---------- Documento fuente ----------

Por:
Marcelo Pisarro (Estudios Culturales)
El baile final de Footloose vale toda la película. El pibe
de Chicago (Kevin Bacon) grita "¡Bailemos!" y comienza la canción que
da título al filme. El baile en sí es un pastiche: algunas parejas se toman de
la mano, otras danzan sueltas, los demás saltan despatarrados; Lori Singer ¿la
chica de la que uno no puede no enamorarse a los 17¿ grita de alegría cuando
alguno se le anima a la pista; se forma un medio círculo y en el centro hay
coreografías varias. Pero lo mejor son sus caras de sorpresa, que el paso del
tiempo vuelve tan nítidas y toscas: descubrir que son capaces de bailar
significa descubrir una nueva manera de andar. Tal vez, una nueva manera de
vivir.

----------

= Objetivo 1 =
¿Concuerda cada una de estas afirmaciones con el texto sobre Footloose? Responda sí o no a cada una y cite las palabras exactas del texto que lo deciden.
(a) Kevin Bacon interpreta al muchacho de Chicago.
(b) El baile final se describe como una coreografía uniforme y ordenada.
(c) Todas las parejas bailan tomadas de la mano.
= Objetivo 2 =
Según el texto sobre Footloose:
(a) ¿Qué grita el pibe de Chicago antes de que empiece la canción?
(b) ¿Qué figura forman los bailarines y qué hay en su centro?
(c) ¿Qué significa para ellos descubrir que son capaces de bailar?
= Objetivo 3 =
Escriba la continuación del texto sobre Footloose a partir de su última oración.

---------- Información proporcionada ----------

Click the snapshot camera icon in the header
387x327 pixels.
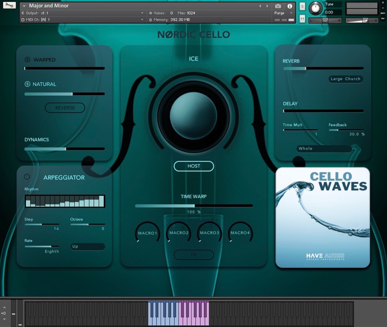pyautogui.click(x=278, y=6)
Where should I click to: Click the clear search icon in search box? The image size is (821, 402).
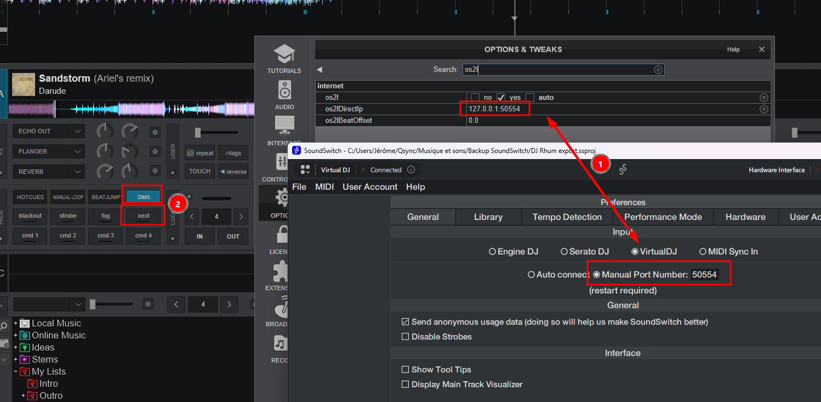658,70
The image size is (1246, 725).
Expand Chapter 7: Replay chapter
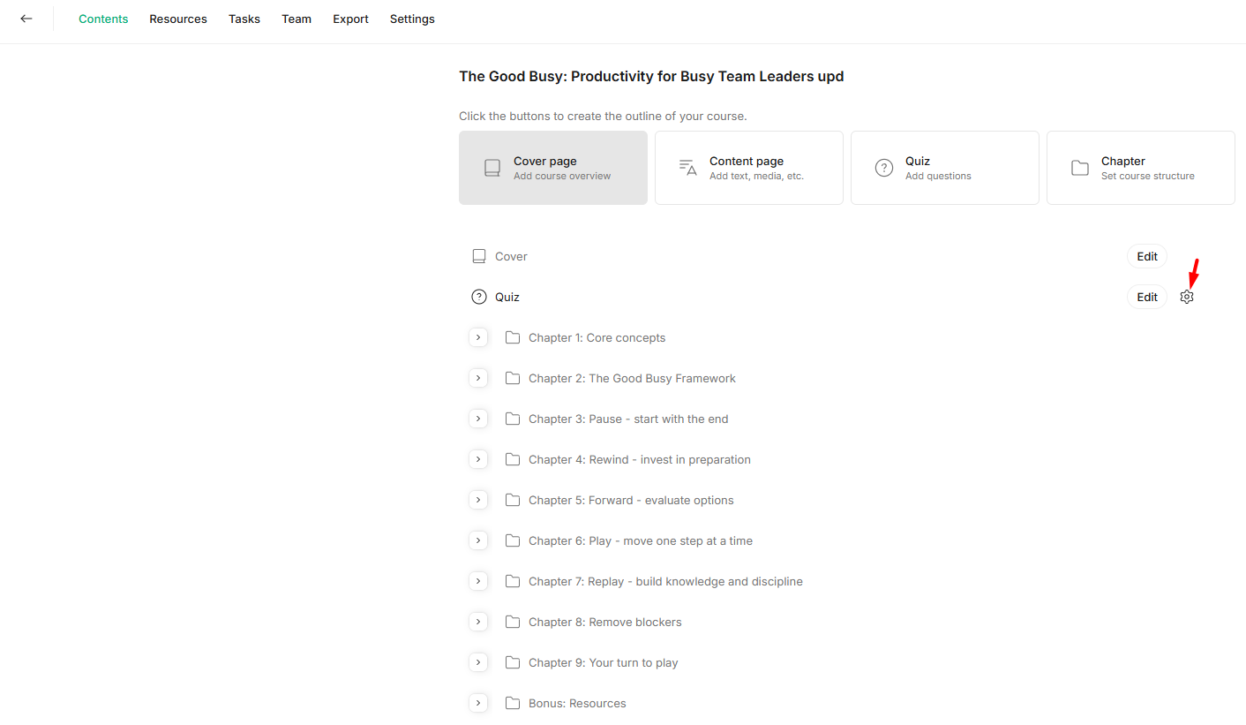(478, 581)
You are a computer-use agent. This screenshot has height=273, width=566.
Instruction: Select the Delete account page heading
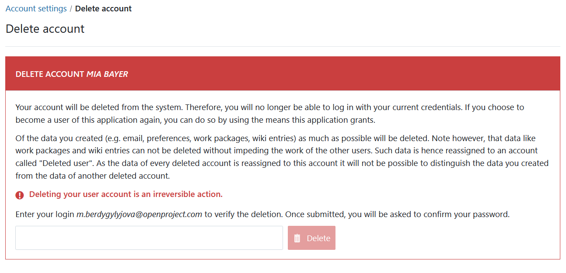coord(45,29)
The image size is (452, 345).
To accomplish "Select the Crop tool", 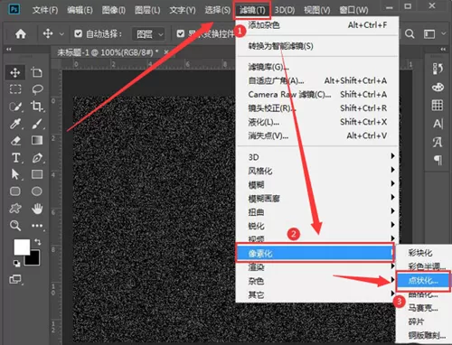I will tap(37, 106).
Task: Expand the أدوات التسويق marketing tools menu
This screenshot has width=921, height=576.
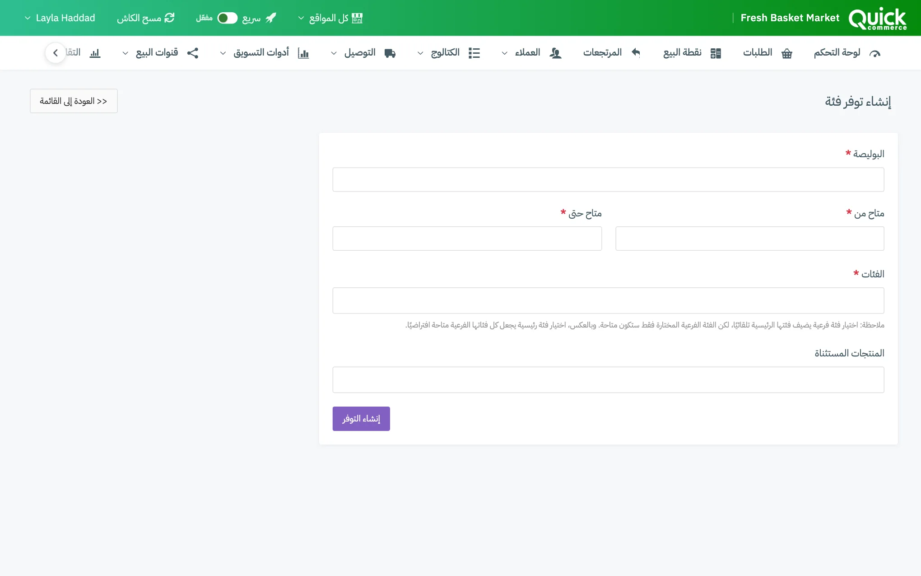Action: coord(264,53)
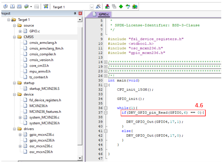The width and height of the screenshot is (222, 162).
Task: Click the Download (LOAD) to flash icon
Action: (46, 7)
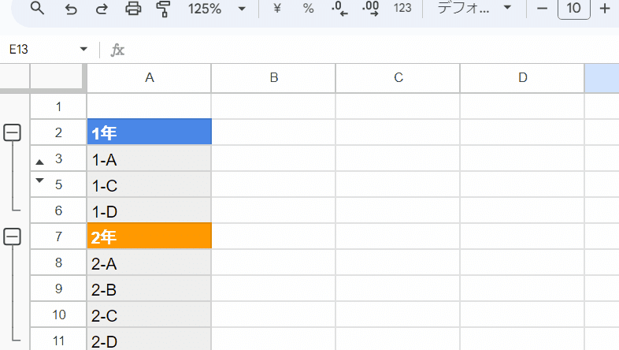Increase decimal places

click(x=370, y=9)
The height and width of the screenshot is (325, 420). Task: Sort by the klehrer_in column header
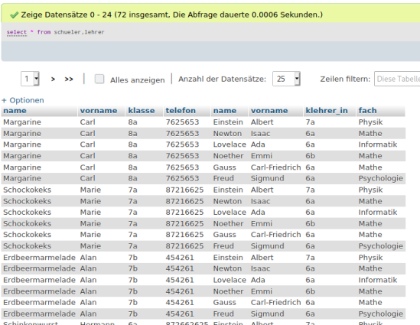327,111
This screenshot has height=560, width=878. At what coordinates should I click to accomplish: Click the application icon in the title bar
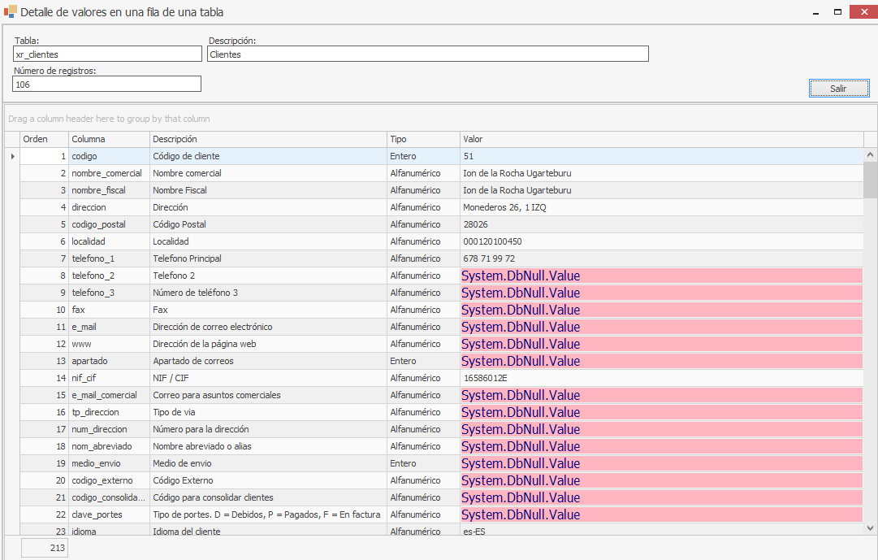coord(10,12)
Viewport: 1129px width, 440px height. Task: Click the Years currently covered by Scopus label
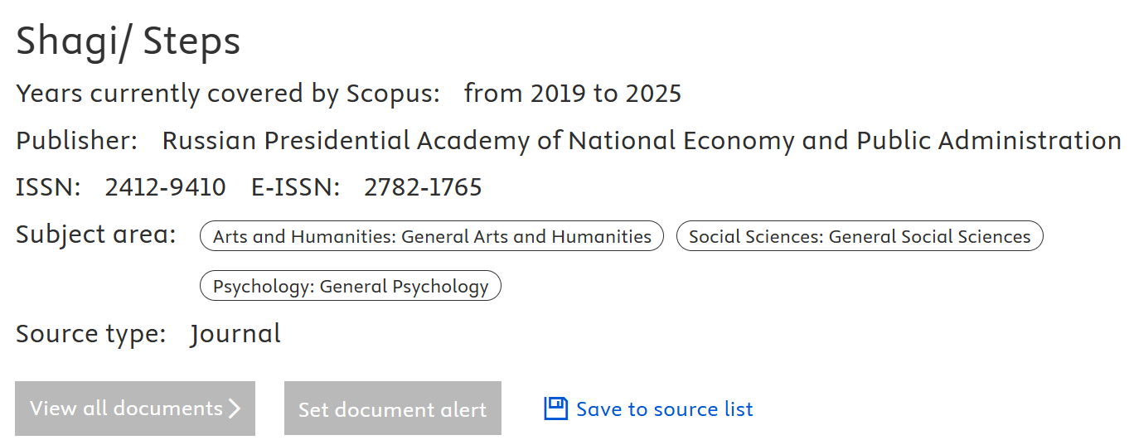coord(228,94)
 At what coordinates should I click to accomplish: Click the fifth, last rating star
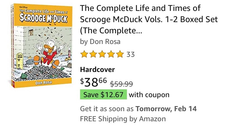click(x=119, y=54)
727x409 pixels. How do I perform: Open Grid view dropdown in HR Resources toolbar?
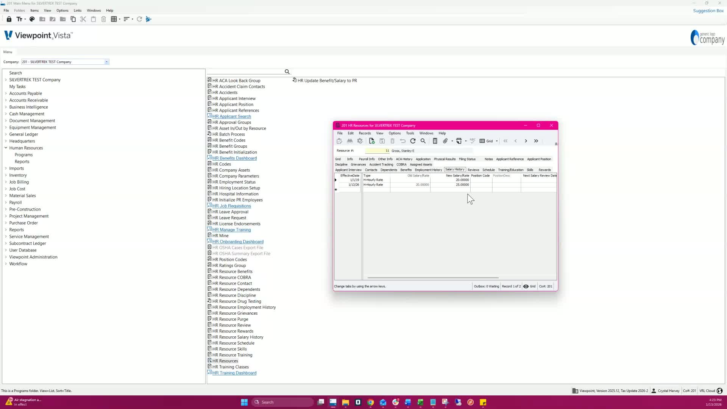tap(496, 141)
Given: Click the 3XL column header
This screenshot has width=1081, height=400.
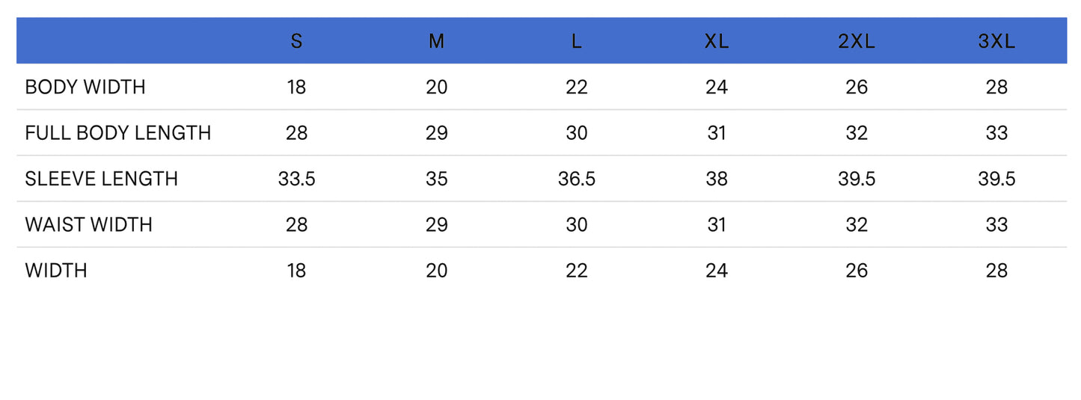Looking at the screenshot, I should click(x=996, y=41).
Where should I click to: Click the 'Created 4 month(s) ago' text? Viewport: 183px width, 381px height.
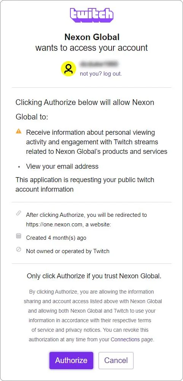[56, 237]
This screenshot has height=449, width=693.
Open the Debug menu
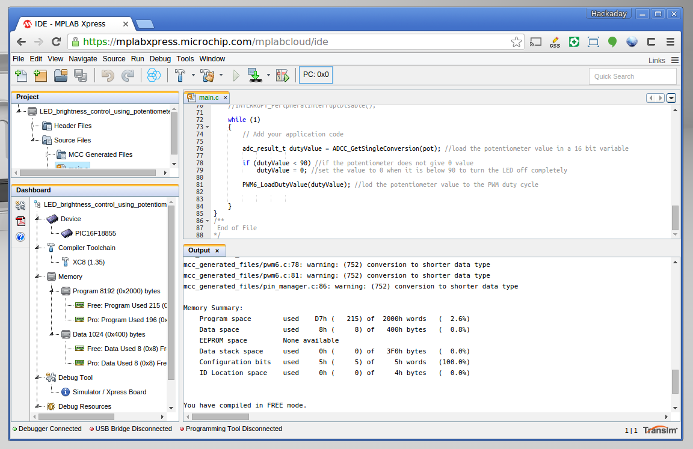coord(160,59)
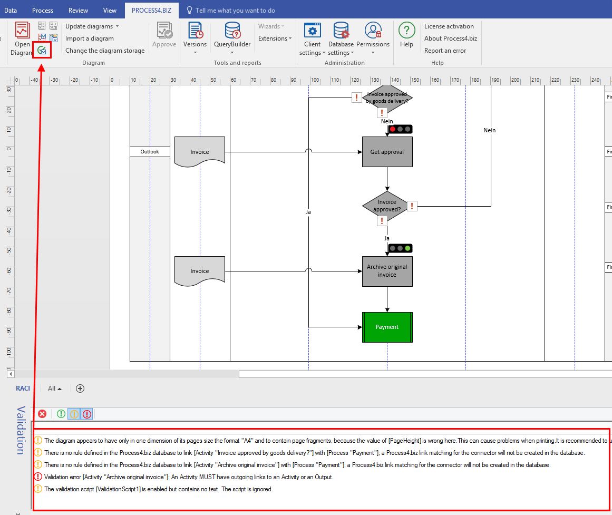Click the Help question mark icon

tap(407, 30)
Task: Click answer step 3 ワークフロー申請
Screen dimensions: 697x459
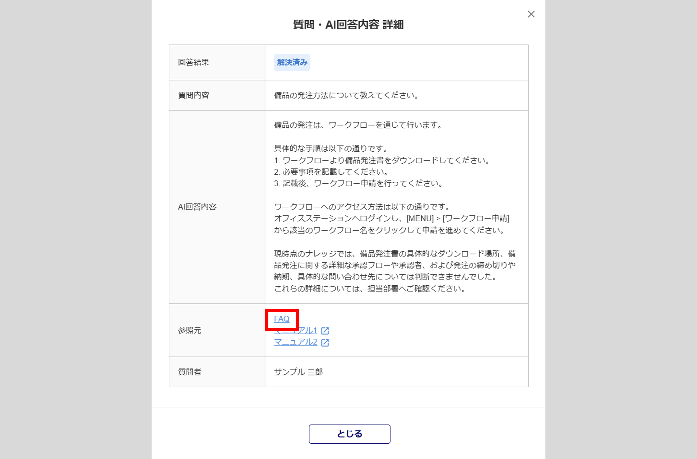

----------

= Respuesta 1 =
(a) Sí: "El pibe de Chicago (Kevin Bacon)".
(b) No: "El baile en sí es un pastiche".
(c) No: "algunas parejas se toman de la mano, otras danzan sueltas".

= Respuesta 2 =
(a) "¡Bailemos!"
(b) Un medio círculo, con coreografías varias en el centro.
(c) Descubrir una nueva manera de andar.

= Respuesta 3 =
La otra versión de esta historia sucedió en 1962, cuando el
antropólogo Terence Turner y su esposa llegaron a una aldea kayapó de Gorotire,
Brasil. Tradicionalmente los kayapó armaban las aldeas en círculo, relacionando
arquitectura con cosmología, pero el Servicio de Protección al Indio los había
obligado a levantarlas a la manera occidental: una calle recta entre dos
hileras de casas. El día en que Turner arribó, los kayapó hacían una ceremonia
pública, cientos de personas cantando y bailando en la calle. "Nos dimos
cuenta -escribió Turner- de que pese al plan de calle rectangular civilizada,
los kayapó se las habían arreglado para dibujar un paso de danza
circular". A través del baile los kayapó no sólo habían sido capaces de
conservar una tradición, de esconderla del poder colonial, sino de crear una
nueva. El baile les había permitido recordar lo que de otro modo estaría
destinado a perderse.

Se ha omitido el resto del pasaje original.